I mean look around you. When was the last time you heard someone say: "Hasta la vista, baby", "Ain't givin' you nada, zip!" "Better get going buster, and I mean pronto!" "You gone loco or what?" How about "Viva Viagra!" (Yeah!) One Texas Tornado song says: "Hey Baby que paso? I thought I was your only Vato?" How about a little Tex-Mex music? Little Joe Y La Familia croons: "I'm just a good ol' Redneck Mexican Boy!"

It's sneaking into your food too. Carne asada? Chile Verde, Chile Colorado, Taquitos? Guacamole? Tostadas? Quesadillas? Chipotle Hamburgers? Jalapenos on your Pizza? Give me a break.

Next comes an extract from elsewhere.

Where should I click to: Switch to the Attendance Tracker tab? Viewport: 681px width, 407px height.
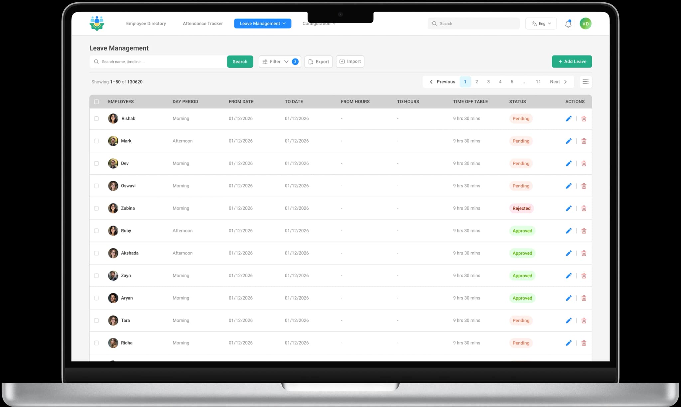click(x=203, y=24)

We all know that Hispanics make up nearly 50% of the U.S. population, and more in some parts of the country (and those numbers are based on those who actually open the door when the Census workers knock!). "Mama, there is a Gringo knocking on the door! Don't open it Mijo, it might be an immigration officer or a tax man!" Soon they will be a majority.
Voice messages instruct you: "For English, press 1, for Spanish press 2." Soon it will be: "For English, please stay on the line and your call will be taken in the order it was received." In some states, voters pamphlets and ballots are translated in Spanish to the ire of many. We don't even read them in English!
They fill kitchens at the best hotels, Home Town Buffet, Pollo Loco, and El Torito. They change the linens of your beds at motels, pick your crops, roof your houses and grease your cars.
Infiltration is evident in our schools; Hispanics now teach U.S. History, Spanish, and even English courses! As a college English teacher I used to joke with my students: "Things are so bad, that now Mexicans have to teach you guys how to speak English, your own language!" I had Asian immigrants that spoke and wrote better English than my native speakers. Imagine that.
I remember when Gringo teachers taught Mexicans to speak Spanish in High School and the students got an "F" in it! How messed up is that. The time has come to take your own medicine. Cinco de Mayo, Day of The Dead, Ballet Folkloricos, Mariachis, are part of the curriculum. Are you ready for English as a second language for Native English speakers? Whoa.
Hey, how about a cerveza, a Corona, Tecate, or let's have a shot of Tequila or two while we wait? If we drink too much we'll just order up a bowl of Menudo.
Taco trucks have replaced hot dog stands. White dudes in ties line up for a super burrito at lunch.
Go back where you came from? Hardly, that'll have to be Europe, my friend. How can we fight it? We can't. Just kick back and take a little siesta and it will soon be over. After all, there are worse things. We could be taken over by Martians. The whole thing is really no problema.

1 comment:

#167 Dad said...

Food for thought. I guess I'm good with all of this. After all, I have a doughter and a couple of grandkids with Hernandez for a last name. Come to think of it, the best man in my wedding was a Martinez.